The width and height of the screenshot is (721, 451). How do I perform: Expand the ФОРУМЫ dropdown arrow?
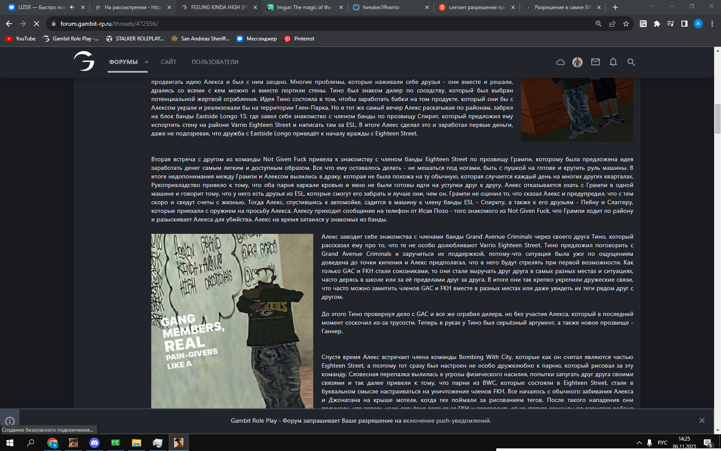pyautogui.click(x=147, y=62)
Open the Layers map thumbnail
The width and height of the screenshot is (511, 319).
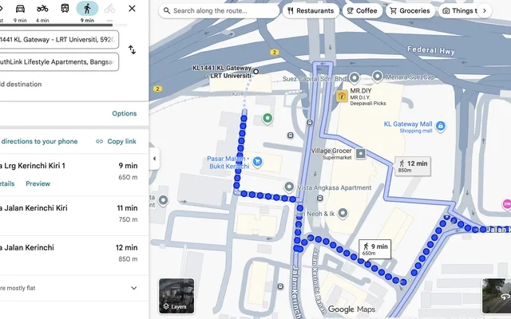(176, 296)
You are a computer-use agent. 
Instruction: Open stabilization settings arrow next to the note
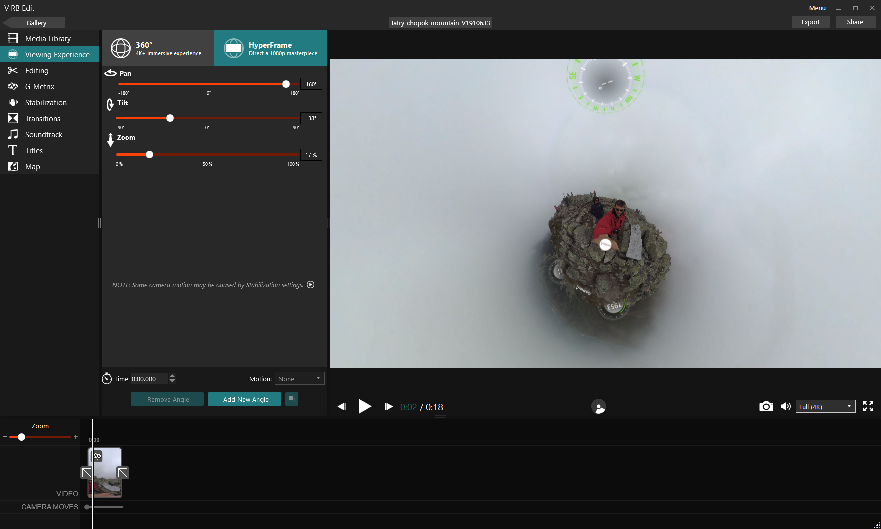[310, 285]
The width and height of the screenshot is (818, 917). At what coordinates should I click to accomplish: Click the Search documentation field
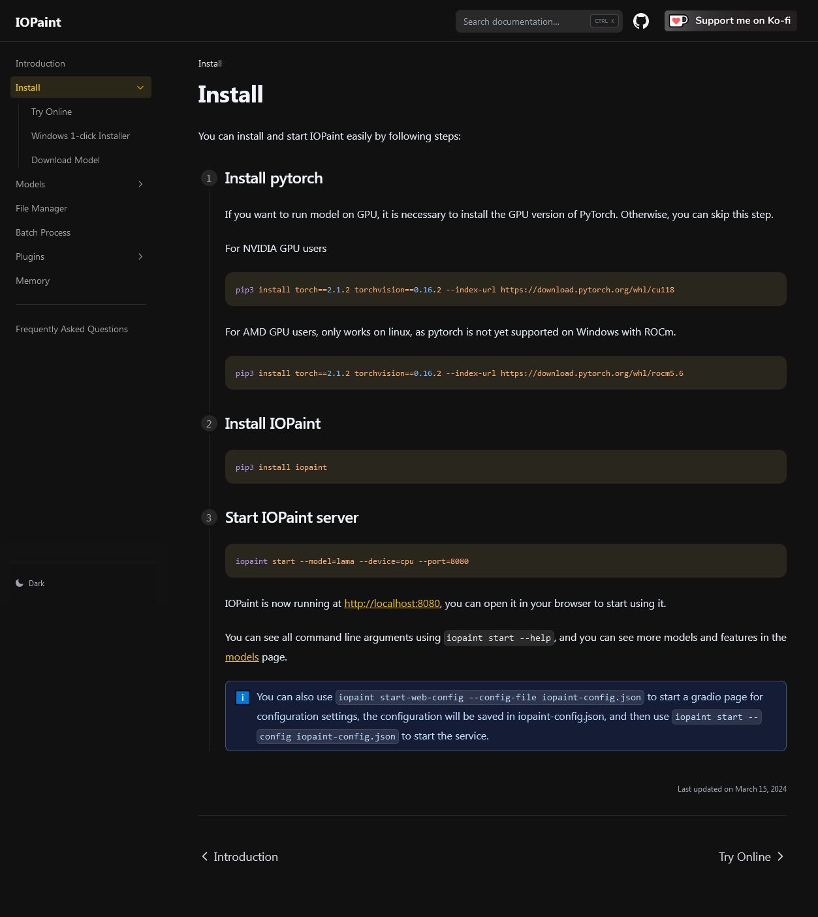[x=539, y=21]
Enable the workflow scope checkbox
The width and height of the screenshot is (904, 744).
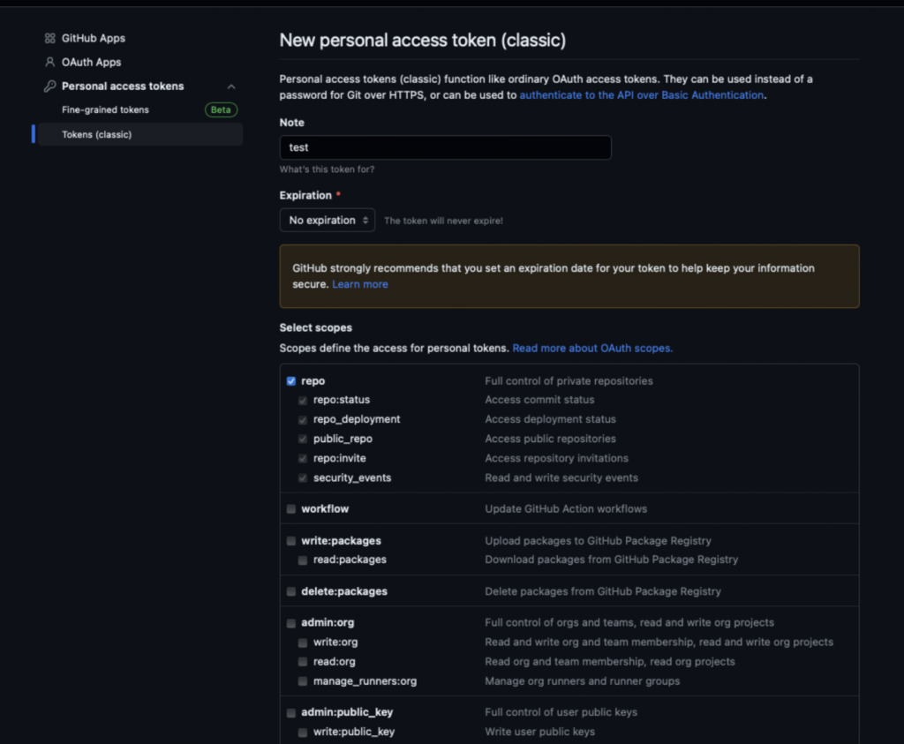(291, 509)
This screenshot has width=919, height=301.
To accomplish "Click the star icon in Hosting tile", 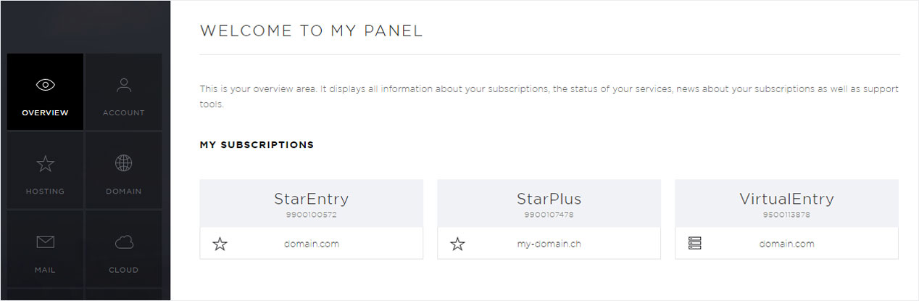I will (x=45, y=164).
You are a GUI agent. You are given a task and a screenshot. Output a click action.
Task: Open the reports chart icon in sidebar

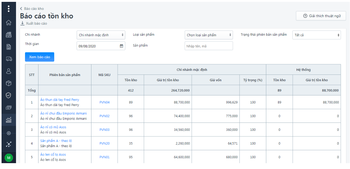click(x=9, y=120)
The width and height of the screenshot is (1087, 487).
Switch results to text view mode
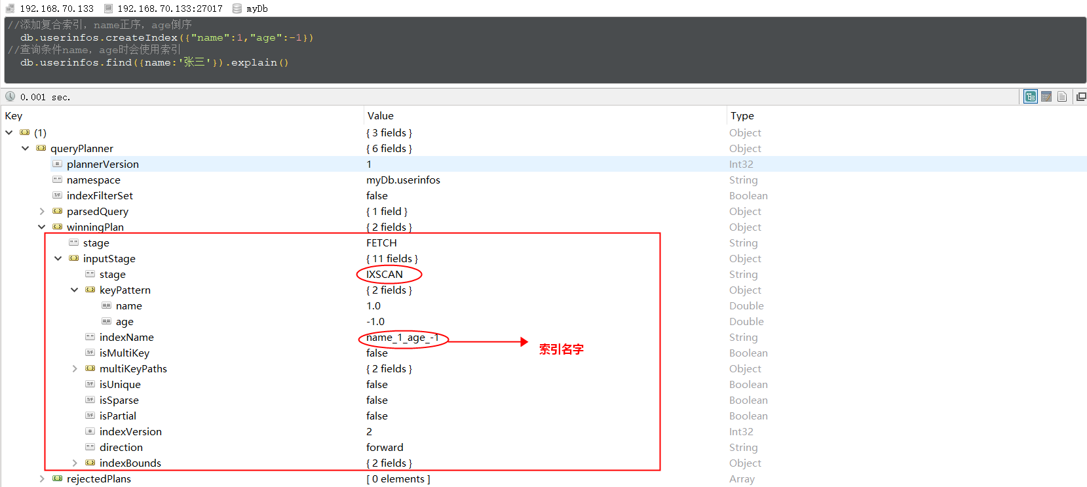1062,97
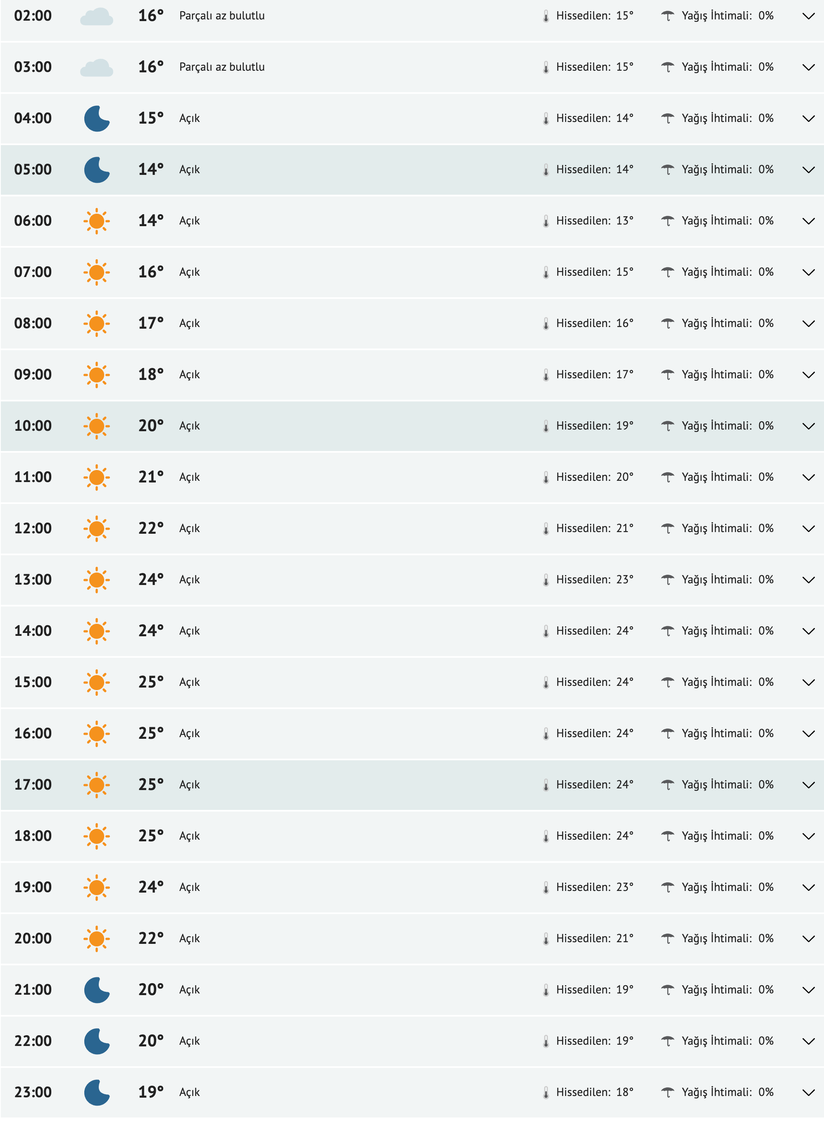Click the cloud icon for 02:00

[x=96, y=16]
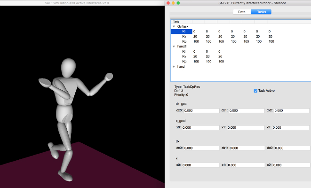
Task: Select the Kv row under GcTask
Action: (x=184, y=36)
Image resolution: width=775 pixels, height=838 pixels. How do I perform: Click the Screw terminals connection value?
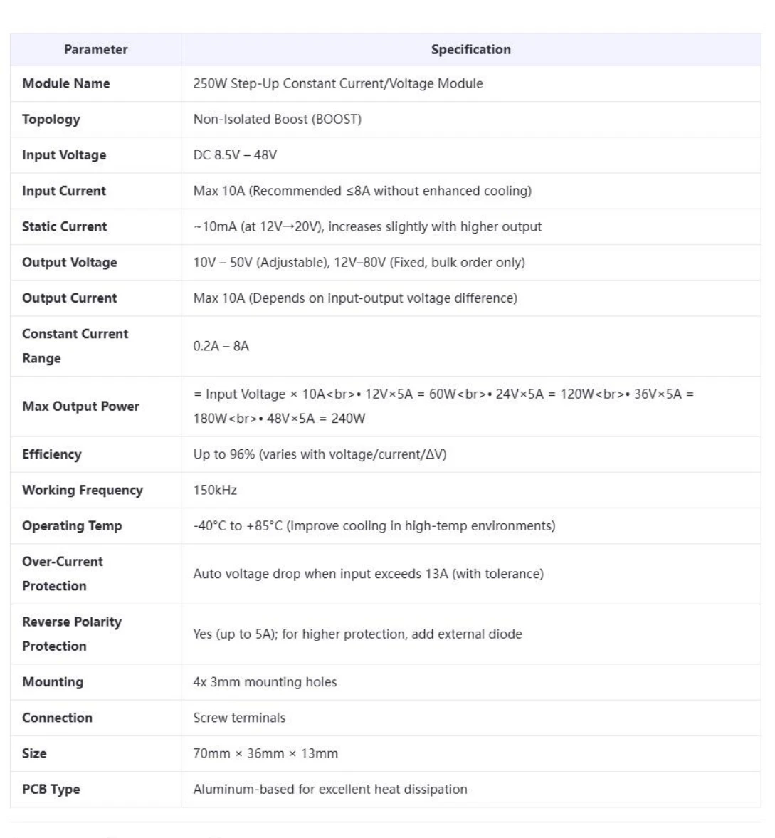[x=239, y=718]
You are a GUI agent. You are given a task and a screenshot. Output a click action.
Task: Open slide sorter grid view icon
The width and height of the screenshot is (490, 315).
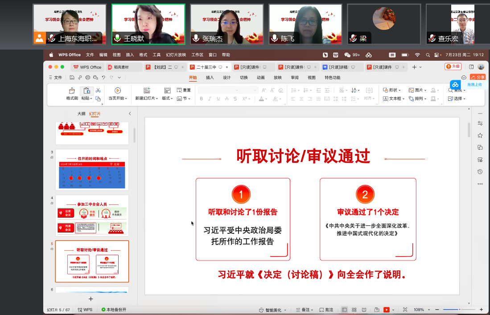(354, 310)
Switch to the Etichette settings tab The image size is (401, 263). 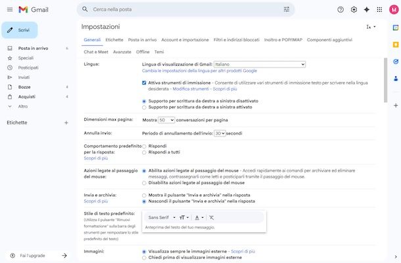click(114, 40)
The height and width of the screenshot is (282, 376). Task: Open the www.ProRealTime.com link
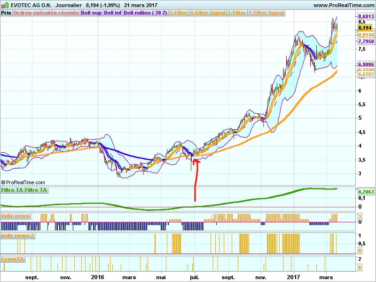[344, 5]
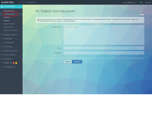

■ Task description: Write out the lines beginning at the line with "The height and" and ending at the last line of the entries. Include no pictures.

■ Solution:
The height and width of the screenshot is (282, 376). Task: Open the www.ProRealTime.com link
[344, 5]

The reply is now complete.